Segment Start: TASK INPUT

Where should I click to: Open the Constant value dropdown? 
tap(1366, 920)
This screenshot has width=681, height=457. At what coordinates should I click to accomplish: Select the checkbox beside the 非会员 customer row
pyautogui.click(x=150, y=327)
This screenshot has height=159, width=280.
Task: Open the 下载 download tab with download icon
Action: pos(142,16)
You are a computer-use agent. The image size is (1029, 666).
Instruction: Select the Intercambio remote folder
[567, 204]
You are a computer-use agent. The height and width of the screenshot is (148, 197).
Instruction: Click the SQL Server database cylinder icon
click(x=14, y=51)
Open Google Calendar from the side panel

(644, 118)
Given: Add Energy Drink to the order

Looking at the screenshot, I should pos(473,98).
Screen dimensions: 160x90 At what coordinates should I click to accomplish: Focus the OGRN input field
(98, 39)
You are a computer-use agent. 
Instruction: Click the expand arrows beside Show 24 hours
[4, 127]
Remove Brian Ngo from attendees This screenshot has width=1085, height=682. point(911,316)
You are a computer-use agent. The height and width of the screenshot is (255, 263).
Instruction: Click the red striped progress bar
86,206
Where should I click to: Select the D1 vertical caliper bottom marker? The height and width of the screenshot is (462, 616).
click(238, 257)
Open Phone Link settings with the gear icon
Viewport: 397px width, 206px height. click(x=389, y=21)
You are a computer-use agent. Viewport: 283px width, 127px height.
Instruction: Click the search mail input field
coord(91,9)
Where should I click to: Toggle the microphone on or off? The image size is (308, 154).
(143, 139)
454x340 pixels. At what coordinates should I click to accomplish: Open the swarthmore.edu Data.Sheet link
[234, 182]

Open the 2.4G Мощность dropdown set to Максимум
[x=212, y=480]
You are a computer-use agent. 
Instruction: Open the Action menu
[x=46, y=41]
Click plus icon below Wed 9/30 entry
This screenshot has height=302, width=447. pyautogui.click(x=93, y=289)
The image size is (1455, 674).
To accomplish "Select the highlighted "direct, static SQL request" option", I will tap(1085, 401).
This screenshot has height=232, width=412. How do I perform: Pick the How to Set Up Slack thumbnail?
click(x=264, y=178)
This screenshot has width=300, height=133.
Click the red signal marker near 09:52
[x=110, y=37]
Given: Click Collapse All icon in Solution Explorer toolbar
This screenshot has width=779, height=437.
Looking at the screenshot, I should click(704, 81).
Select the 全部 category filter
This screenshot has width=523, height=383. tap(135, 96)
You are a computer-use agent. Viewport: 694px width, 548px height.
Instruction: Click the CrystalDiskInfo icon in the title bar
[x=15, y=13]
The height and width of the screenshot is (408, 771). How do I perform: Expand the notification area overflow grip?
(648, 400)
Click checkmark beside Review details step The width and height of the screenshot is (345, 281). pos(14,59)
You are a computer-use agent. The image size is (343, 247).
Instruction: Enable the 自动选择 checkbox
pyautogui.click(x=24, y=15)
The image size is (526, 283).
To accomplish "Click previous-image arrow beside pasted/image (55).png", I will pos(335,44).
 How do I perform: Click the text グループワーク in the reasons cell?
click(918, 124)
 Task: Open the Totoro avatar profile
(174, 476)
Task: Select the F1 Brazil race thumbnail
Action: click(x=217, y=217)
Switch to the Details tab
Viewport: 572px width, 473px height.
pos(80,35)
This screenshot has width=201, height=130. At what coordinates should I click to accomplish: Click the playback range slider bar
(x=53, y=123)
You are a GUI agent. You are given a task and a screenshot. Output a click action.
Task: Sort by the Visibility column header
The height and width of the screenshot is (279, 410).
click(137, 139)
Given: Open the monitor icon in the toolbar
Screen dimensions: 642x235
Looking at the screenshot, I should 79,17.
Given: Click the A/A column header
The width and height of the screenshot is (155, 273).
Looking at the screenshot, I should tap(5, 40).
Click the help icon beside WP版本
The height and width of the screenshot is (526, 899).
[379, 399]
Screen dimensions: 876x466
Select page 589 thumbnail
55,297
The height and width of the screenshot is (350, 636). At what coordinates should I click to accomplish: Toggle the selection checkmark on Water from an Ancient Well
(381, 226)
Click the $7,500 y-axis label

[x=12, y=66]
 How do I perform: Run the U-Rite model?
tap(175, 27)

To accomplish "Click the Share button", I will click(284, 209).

Segment End: TASK INPUT

INSTRUCTIONS FOR THE TASK
Gather every line from the listing above in which "header" appears, and copy those lines.

THE ANSWER
Task: Sort by the Visibility column header
Given: Click the A/A column header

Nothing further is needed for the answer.